Cambodia: During a seminar yesterday on e-cigarettes and related products, education minister Kim Sethany told school managers to ramp up enforcement of the ban on e-cigs and heated tobacco, which she said were widely known by Cambodian teenagers through advertising on social media, press reports. At the same forum, Mom Kong, director of the Cambodian Movement for Health, said e-cigarettes contained nicotine and other chemicals which enter users’ brains and “can lead to chronic lung disease, stroke and heart attack”.
UK: Though there are no immediate plans for a ban, the government is concerned by the increasing use of disposable vaping products, particularly by children, and their impact on the environment when they are thrown away, junior health minister Neil O’Brien said in reply to a parliamentary question. He said “a range of measures to address these issues” was being explored.
Taiwan: Amendments to tobacco legislation banning all types of e-cigarette and regulating heated tobacco products will come into force tomorrow. Heated tobacco products will have to undergo a health risk assessment before they can be sold in Taiwan. E-cigarette retailers risk fines of between TWD200,000 ($6,500) and TWD1m ($32,800), while anyone caught vaping could be fined TWD2,000 ($65) to TWD10,000 ($328).
UK: The government will unveil a set of proposals in the coming weeks aimed at realising the goal of a “Smokefree 2030” and responding to the recommendations in the Khan Review, according to junior health minister Neil O’Brien.

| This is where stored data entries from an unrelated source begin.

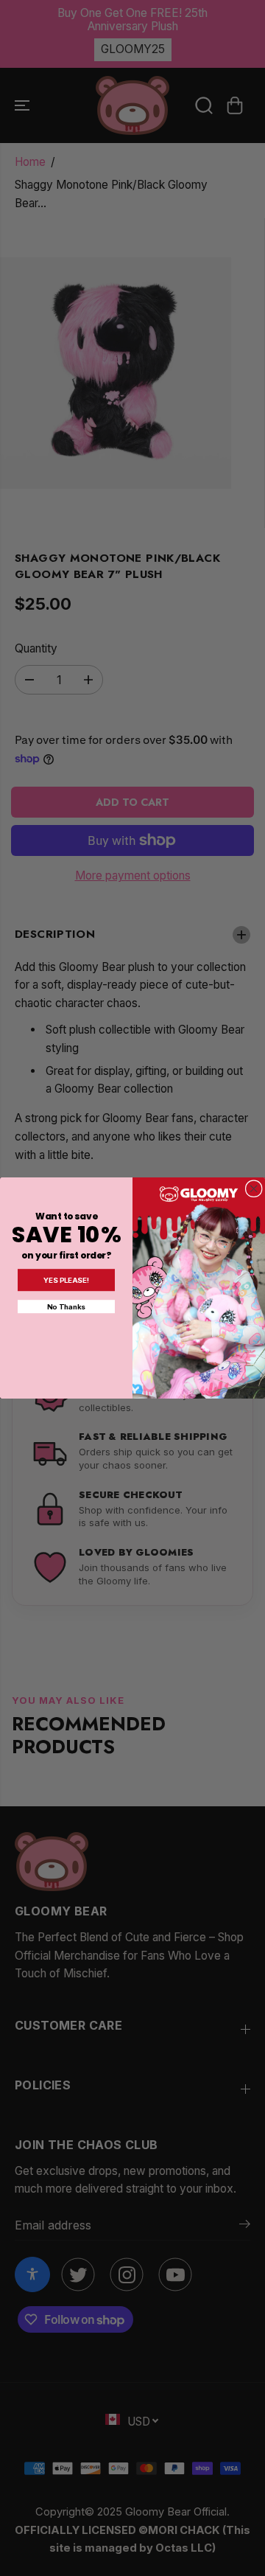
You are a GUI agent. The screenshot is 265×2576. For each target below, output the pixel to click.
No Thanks (66, 1306)
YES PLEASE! (66, 1279)
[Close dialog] (253, 1189)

US - federal: Senate majority leader Chuck Schumer is calling on the Food and Drug Administration (FDA) to investigate Elf Bar for allegedly skirting US advertising laws, press reports. New York Democrat Schumer says Elf Bar products are colourfully packaged to attract young people, and that flavours such as peach mango, cotton candy, and vanilla ice-cream are deliberately kid-friendly. Hе claims the company is using social media platforms TikTok and Instagram, and paying influencers to market e-cigarettes directly to children and teens. He said the FDA must use its “full authority and power to investigate and take actions against Elf Bar and be prepared to ban it from the market”.

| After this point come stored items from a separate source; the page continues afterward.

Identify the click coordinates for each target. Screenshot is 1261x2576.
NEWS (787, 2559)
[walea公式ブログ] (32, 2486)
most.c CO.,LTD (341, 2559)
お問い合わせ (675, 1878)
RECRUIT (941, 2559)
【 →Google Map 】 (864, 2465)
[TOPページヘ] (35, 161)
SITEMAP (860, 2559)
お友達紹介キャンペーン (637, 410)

UK: Lancashire Police and Trading Standards officers last week seized 1,024 counterfeit e-cigarettes and tobacco products in the town of Preston. Together they would have been worth around £7,000 if genuine.
Italy: The Council of Ministers has adopted a bill to delegate a tax reform to the government. Among other things, it aims to review the administrative procedures for the sales network for tobacco products, e-cigarettes and nicotine pouches. The bill should come before Parliament in May.